## Record set
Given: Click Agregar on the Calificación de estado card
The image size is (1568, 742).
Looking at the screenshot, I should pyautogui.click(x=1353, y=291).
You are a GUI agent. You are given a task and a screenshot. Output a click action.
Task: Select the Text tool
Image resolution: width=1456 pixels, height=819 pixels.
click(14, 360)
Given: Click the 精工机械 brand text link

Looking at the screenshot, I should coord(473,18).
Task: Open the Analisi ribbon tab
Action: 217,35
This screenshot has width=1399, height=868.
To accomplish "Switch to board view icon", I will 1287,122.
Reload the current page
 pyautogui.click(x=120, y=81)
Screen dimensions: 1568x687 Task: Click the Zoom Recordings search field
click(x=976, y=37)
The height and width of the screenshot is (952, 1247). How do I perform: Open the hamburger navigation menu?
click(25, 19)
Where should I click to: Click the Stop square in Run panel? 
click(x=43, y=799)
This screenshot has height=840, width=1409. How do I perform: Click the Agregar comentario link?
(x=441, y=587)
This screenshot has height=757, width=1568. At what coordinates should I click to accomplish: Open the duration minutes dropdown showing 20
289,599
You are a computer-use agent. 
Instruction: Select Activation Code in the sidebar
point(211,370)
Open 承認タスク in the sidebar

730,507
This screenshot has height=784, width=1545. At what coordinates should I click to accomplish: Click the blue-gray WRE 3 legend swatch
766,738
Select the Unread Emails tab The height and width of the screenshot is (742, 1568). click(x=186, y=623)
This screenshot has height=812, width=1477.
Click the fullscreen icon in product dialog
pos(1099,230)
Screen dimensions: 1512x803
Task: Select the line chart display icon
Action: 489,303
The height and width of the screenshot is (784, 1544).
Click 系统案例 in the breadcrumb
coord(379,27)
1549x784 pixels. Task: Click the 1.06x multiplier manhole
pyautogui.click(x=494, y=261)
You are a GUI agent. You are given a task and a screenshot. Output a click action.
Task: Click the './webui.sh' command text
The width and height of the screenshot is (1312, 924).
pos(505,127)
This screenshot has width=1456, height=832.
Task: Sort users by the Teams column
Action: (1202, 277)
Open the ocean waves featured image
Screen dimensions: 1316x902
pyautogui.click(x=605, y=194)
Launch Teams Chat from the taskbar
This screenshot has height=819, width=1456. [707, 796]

## What is expected
Repeat every record, exactly as written.

## Finished task
Given: Click Agregar on the Calificación de estado card
The image size is (1568, 742).
Looking at the screenshot, I should pyautogui.click(x=1353, y=291).
You are a GUI agent. You are given a task and a screenshot. Output a click action.
Task: Select the Text tool
Image resolution: width=1456 pixels, height=819 pixels.
click(14, 360)
Given: Click the 精工机械 brand text link

Looking at the screenshot, I should coord(473,18).
Task: Open the Analisi ribbon tab
Action: 217,35
This screenshot has width=1399, height=868.
To accomplish "Switch to board view icon", I will 1287,122.
Reload the current page
 pyautogui.click(x=120, y=81)
Screen dimensions: 1568x687 Task: Click the Zoom Recordings search field
click(x=976, y=37)
The height and width of the screenshot is (952, 1247). How do I perform: Open the hamburger navigation menu?
click(25, 19)
Where should I click to: Click the Stop square in Run panel? 
click(x=43, y=799)
This screenshot has height=840, width=1409. How do I perform: Click the Agregar comentario link?
(x=441, y=587)
This screenshot has height=757, width=1568. At what coordinates should I click to accomplish: Open the duration minutes dropdown showing 20
289,599
You are a computer-use agent. 
Instruction: Select Activation Code in the sidebar
point(211,370)
Open 承認タスク in the sidebar

730,507
This screenshot has height=784, width=1545. At what coordinates should I click to accomplish: Click the blue-gray WRE 3 legend swatch
766,738
Select the Unread Emails tab The height and width of the screenshot is (742, 1568). click(x=186, y=623)
This screenshot has height=812, width=1477.
Click the fullscreen icon in product dialog
pos(1099,230)
Screen dimensions: 1512x803
Task: Select the line chart display icon
Action: 489,303
The height and width of the screenshot is (784, 1544).
Click 系统案例 in the breadcrumb
coord(379,27)
1549x784 pixels. Task: Click the 1.06x multiplier manhole
pyautogui.click(x=494, y=261)
You are a GUI agent. You are given a task and a screenshot. Output a click action.
Task: Click the './webui.sh' command text
The width and height of the screenshot is (1312, 924).
pos(505,127)
This screenshot has width=1456, height=832.
Task: Sort users by the Teams column
Action: (1202, 277)
Open the ocean waves featured image
Screen dimensions: 1316x902
pyautogui.click(x=605, y=194)
Launch Teams Chat from the taskbar
This screenshot has height=819, width=1456. [707, 796]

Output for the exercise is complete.